##### Material provided
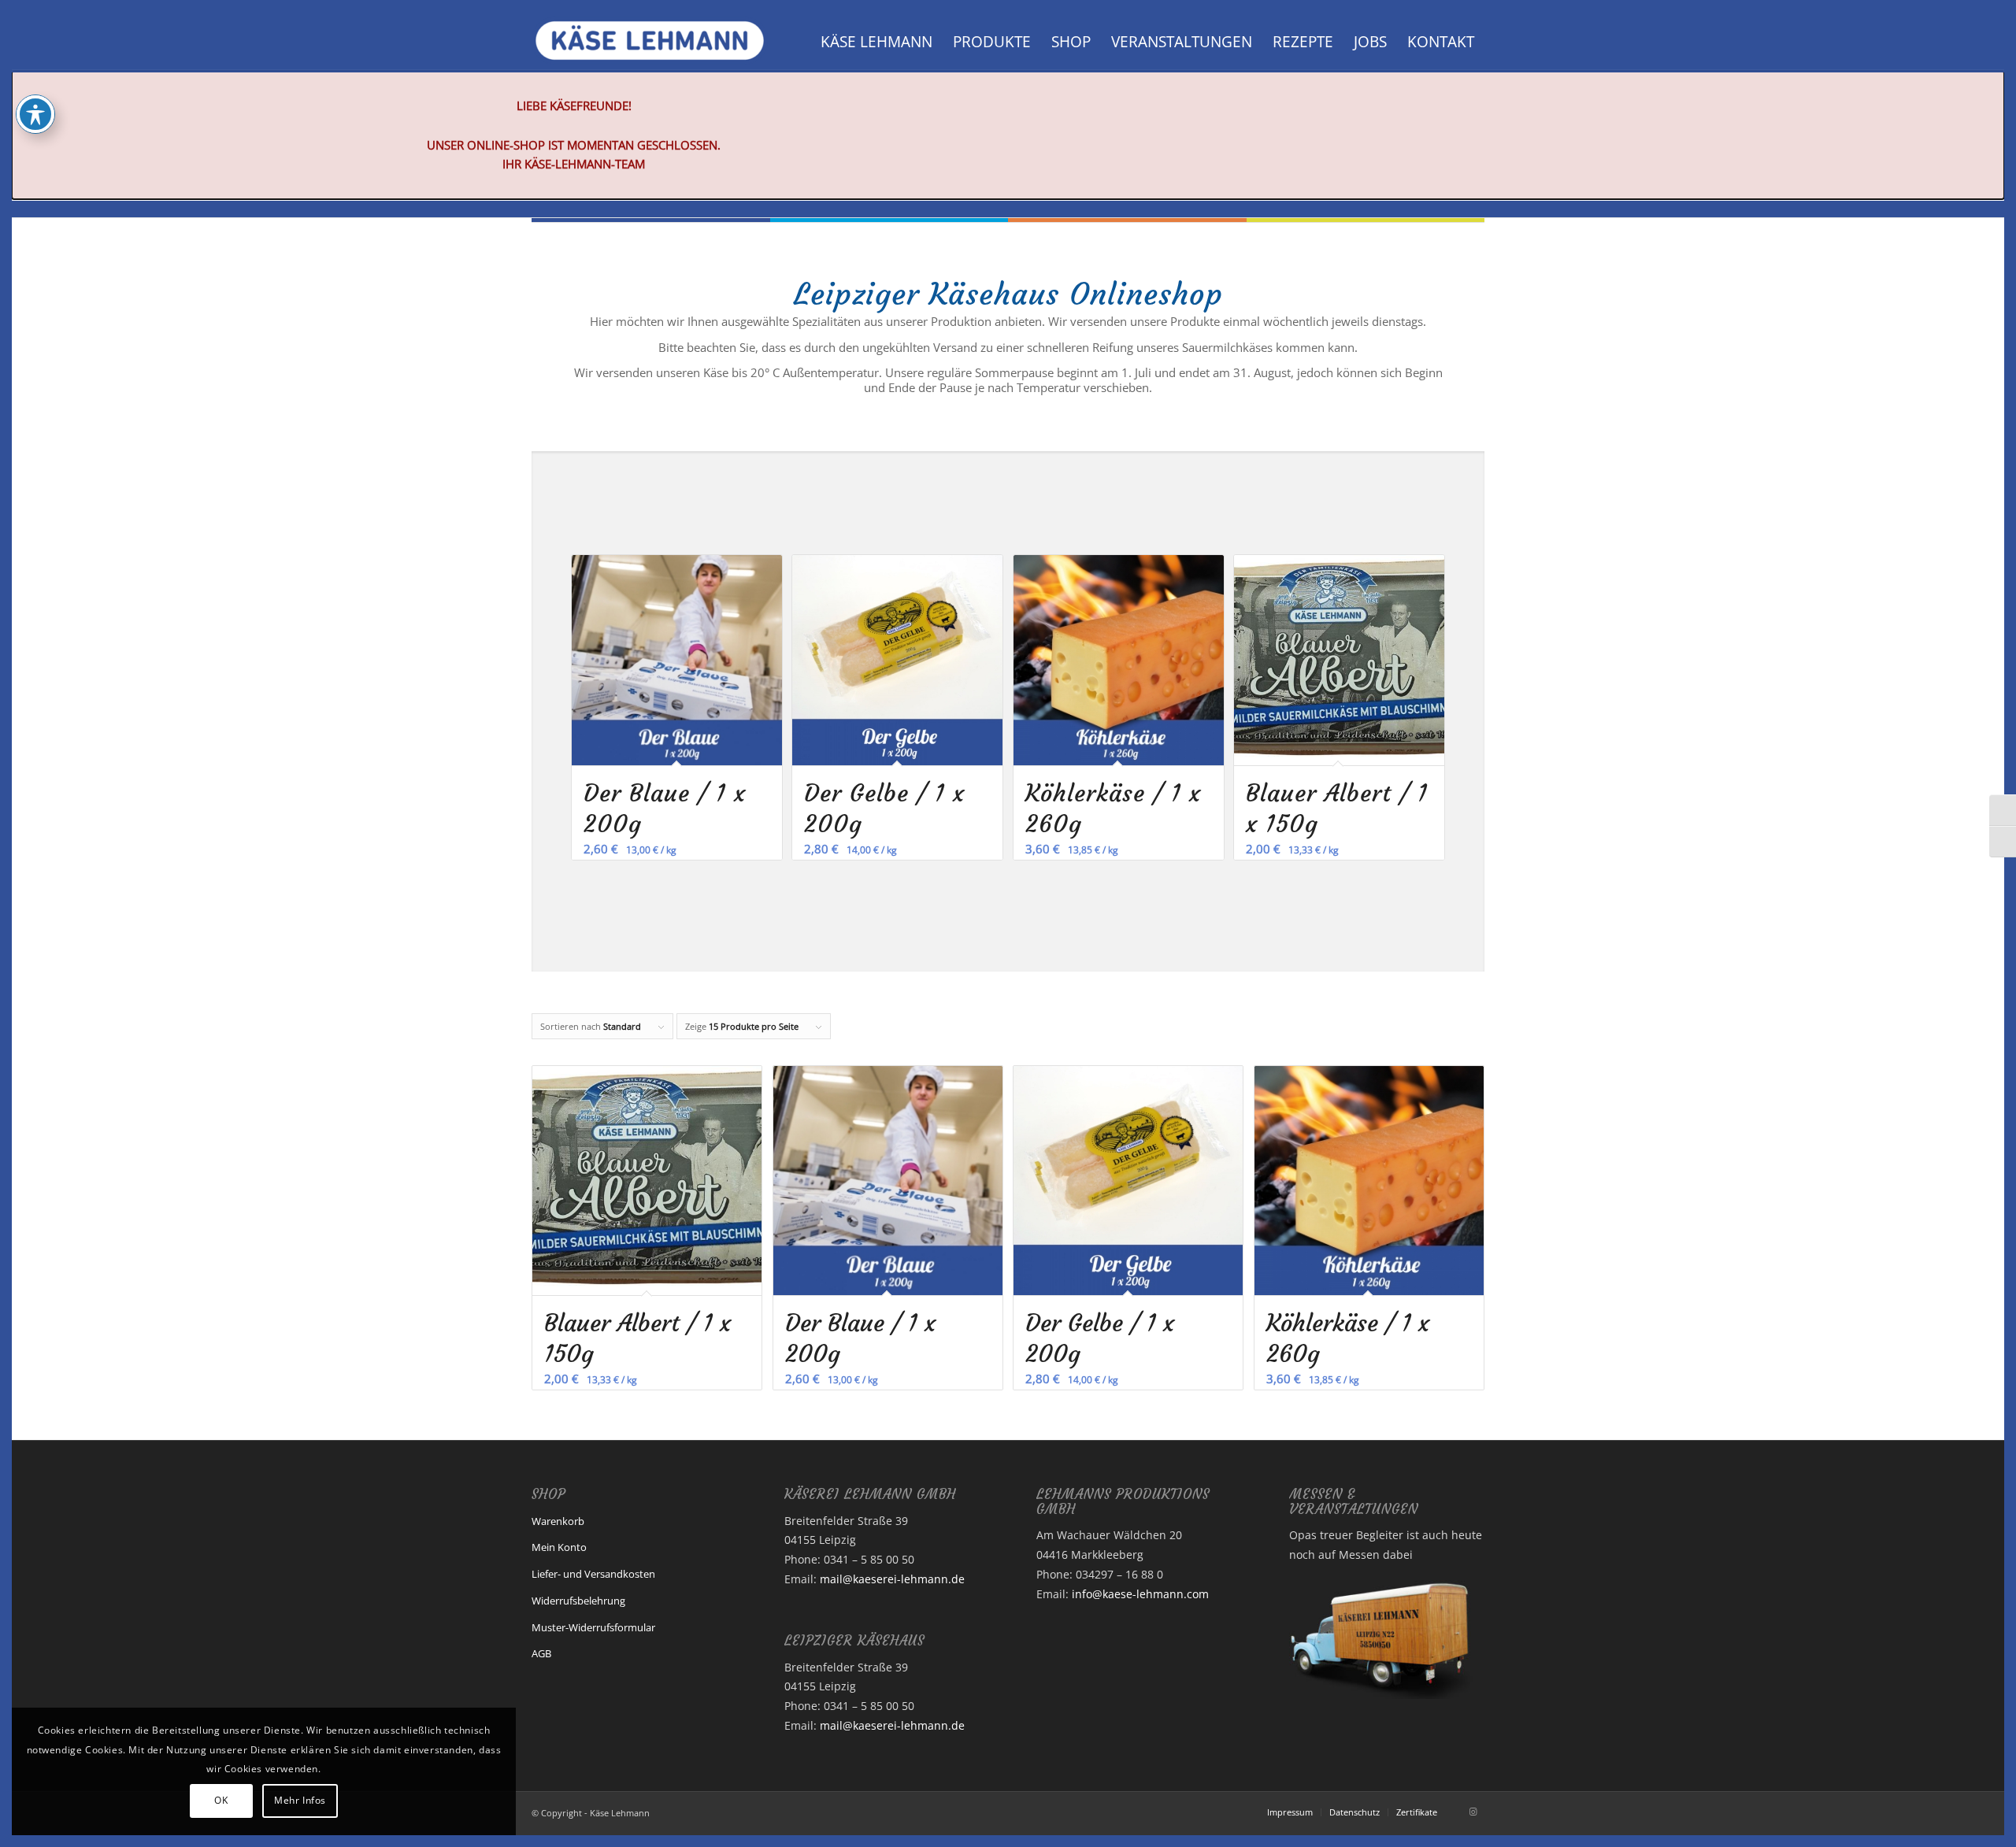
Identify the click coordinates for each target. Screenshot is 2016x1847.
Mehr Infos (300, 1800)
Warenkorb (558, 1521)
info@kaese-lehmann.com (1140, 1593)
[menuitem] (876, 42)
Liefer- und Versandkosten (593, 1574)
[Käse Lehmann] (650, 42)
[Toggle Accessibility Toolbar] (35, 114)
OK (221, 1800)
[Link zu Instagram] (1472, 1811)
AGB (541, 1653)
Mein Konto (559, 1547)
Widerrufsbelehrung (578, 1600)
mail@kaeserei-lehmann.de (892, 1578)
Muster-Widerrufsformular (593, 1627)
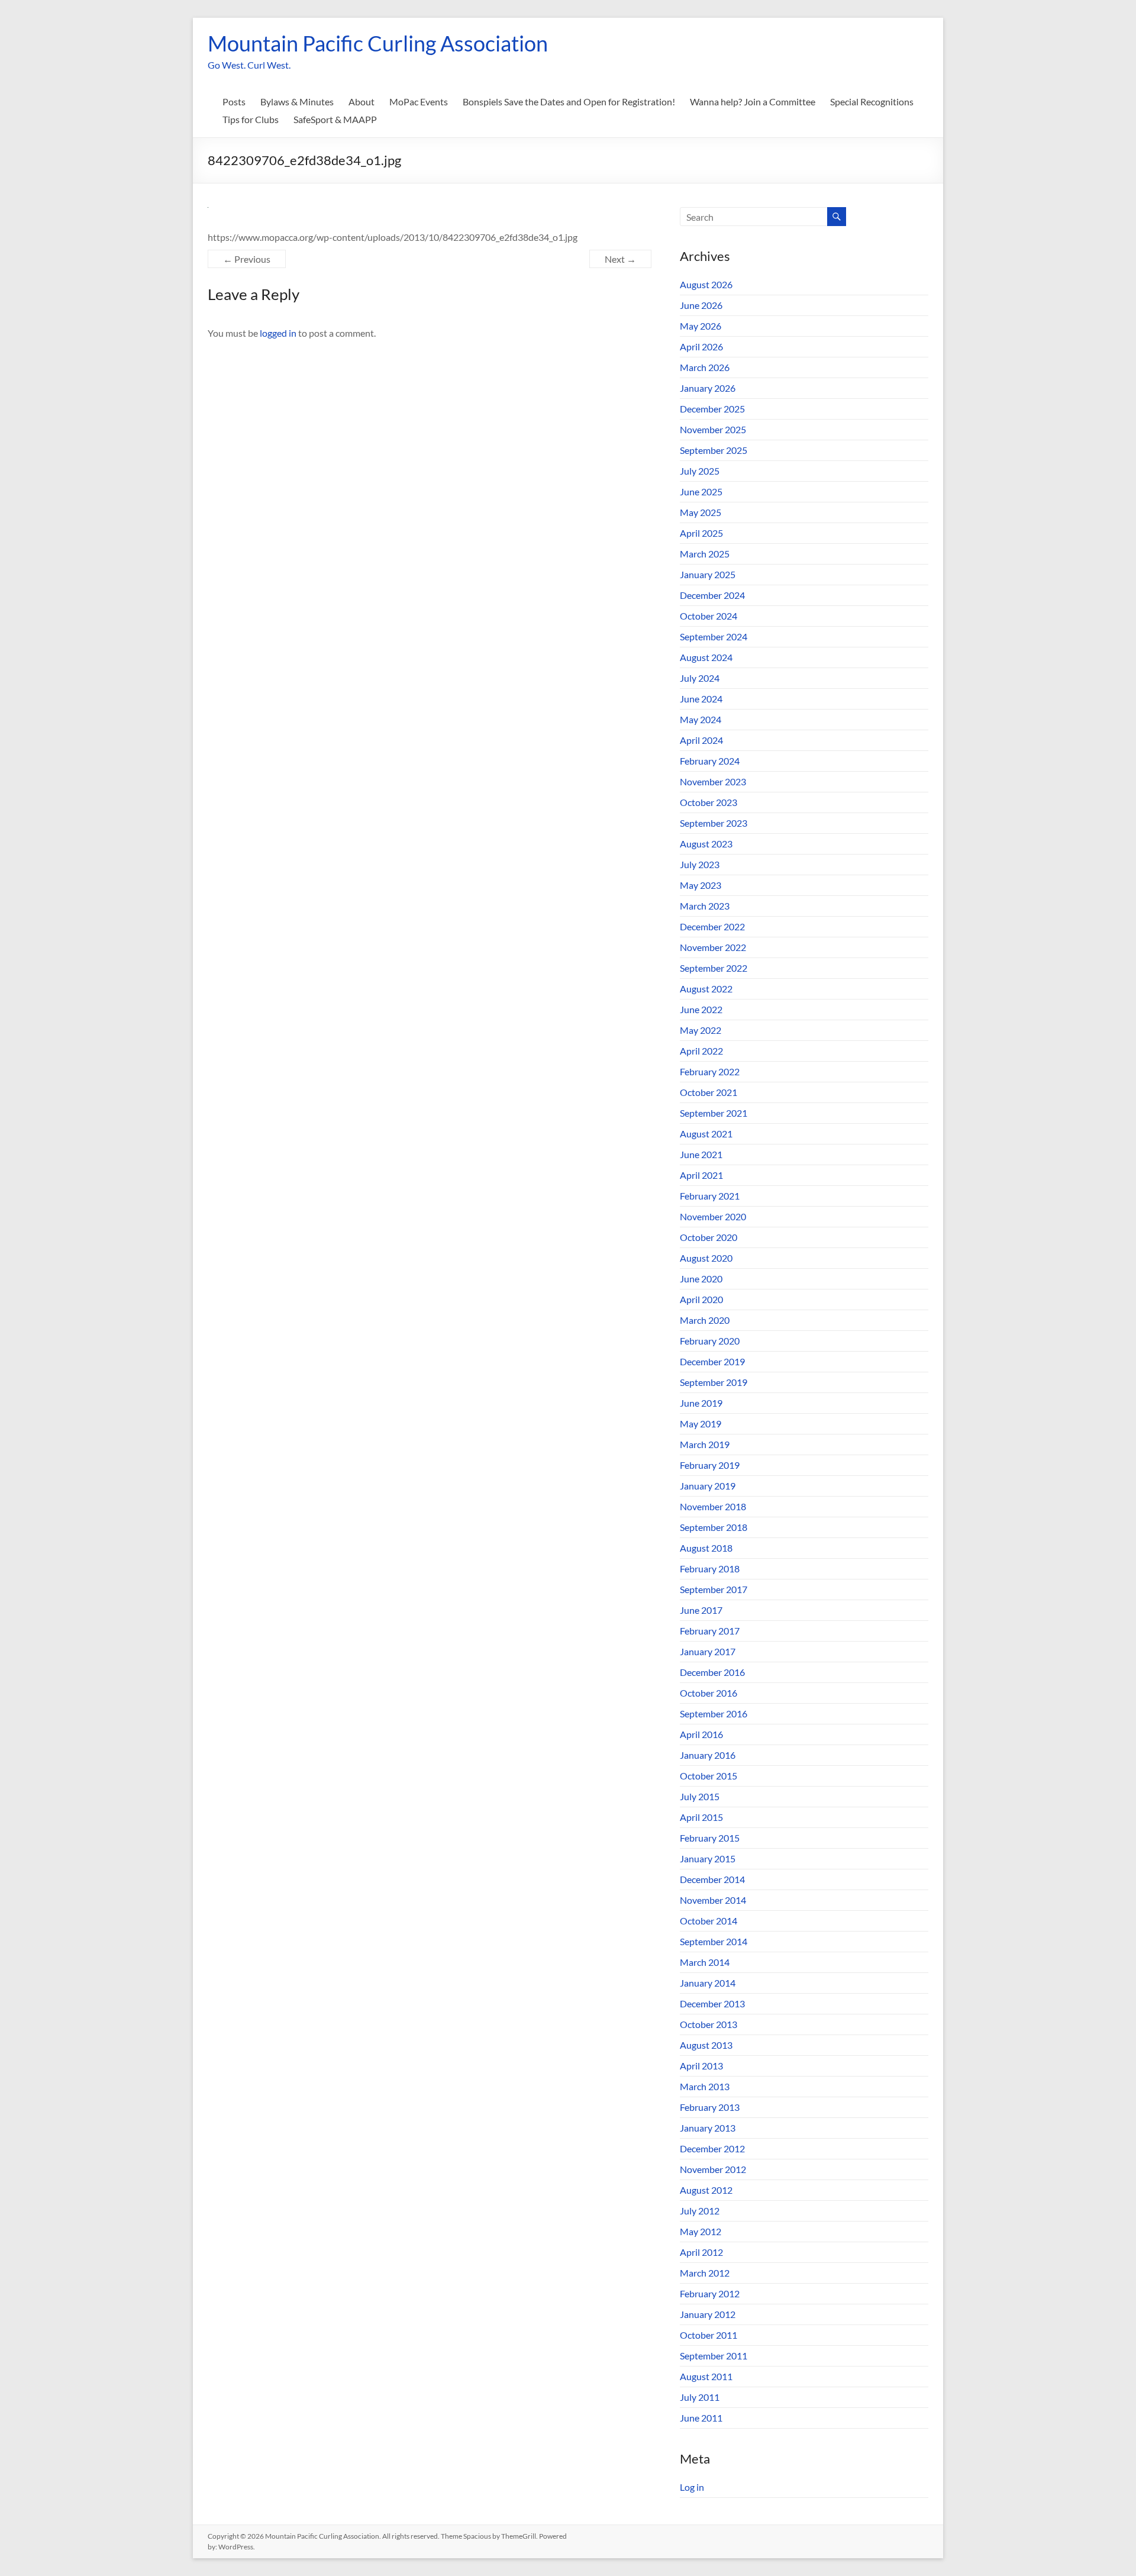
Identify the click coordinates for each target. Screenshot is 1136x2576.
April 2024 (701, 740)
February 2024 (710, 760)
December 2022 (712, 926)
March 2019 (705, 1444)
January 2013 (707, 2127)
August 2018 (706, 1547)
##########
• What to produce: Show all lines above holding "click".

• Finished task:
Identify the click coordinates for each target. Screenshot is 2016x1847.
Identify the click coordinates for each target. Screenshot is 1136x2576.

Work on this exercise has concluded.